In 1991, the song along with Hammer's "Addams Groove", was featured in the film The Addams Family.

For the opening of the 2010 BET Hip Hop Awards, Rick Ross, Diddy, and DJ Khaled performed "MC Hammer" (from the Teflon Don album), at which point Hammer stepped out to perform "2 Legit 2 Quit".
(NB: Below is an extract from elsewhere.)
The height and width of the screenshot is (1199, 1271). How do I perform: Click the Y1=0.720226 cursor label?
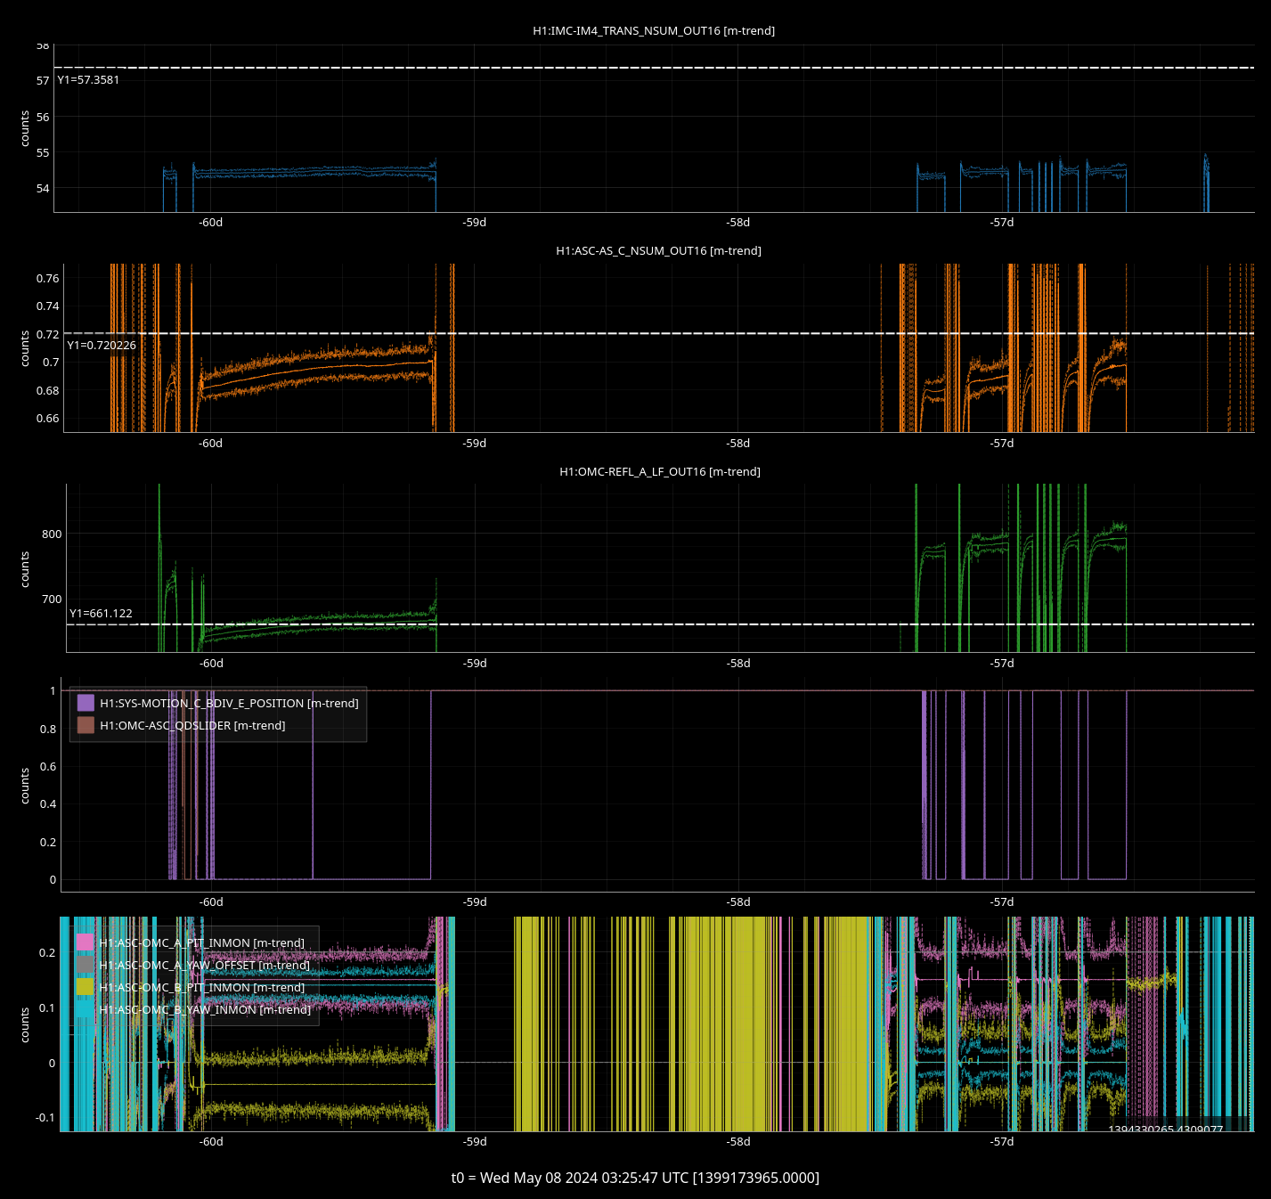102,346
At the 40th American Music Awards, in November 2012, Hammer danced to "2 Legit 2 Quit" and "Gangnam Style" alongside Psy, both wearing his signature Hammer pants. The mashup, suggested by Psy's manager, was repeated by the two stars on December 31, 2012, during Dick Clark's New Year's Rockin' Eve and was released on iTunes.

==Track listing==
1. "2 Legit 2 Quit" (7" edit remix)
2. "2 Legit 2 Quit" (Remix)
3. "2 Legit 2 Quit" (Instrumental)

==Charts==

===Weekly charts===

| Chart (1991–1992) | Peak Position |
|---|---|
| Australia (ARIA) | 43 |
| Canada Top Singles (RPM) | 37 |
| Finland (Suomen virallinen lista) | 18 |
| Italy Singles (Music&Media) | 5 |
| Netherlands (Dutch Top 40) | 32 |
| Netherlands (Single Top 100) | 39 |
| New Zealand (Recorded Music NZ) | 4 |
| UK Singles (OCC) | 60 |
| US Billboard Hot 100 | 5 |
| US Hot R&B Singles (Billboard) | 3 |
| US Hot Rap Singles (Billboard) | 4 |
| US Hot Dance Music/Club Play (Billboard) | 1 |

===Year-end chart===

| Chart (1992) | Position |
|---|---|
| US Billboard Hot 100 | 46 |

==Certifications==

| Region | Certification | Certified units/sales |
| New Zealand (RMNZ) | Gold | 5,000^{*} |
| United States (RIAA) | Platinum | 1,000,000^{^} |
^{*} Sales figures based on certification alone. ^{^} Shipments figures based on certification alone.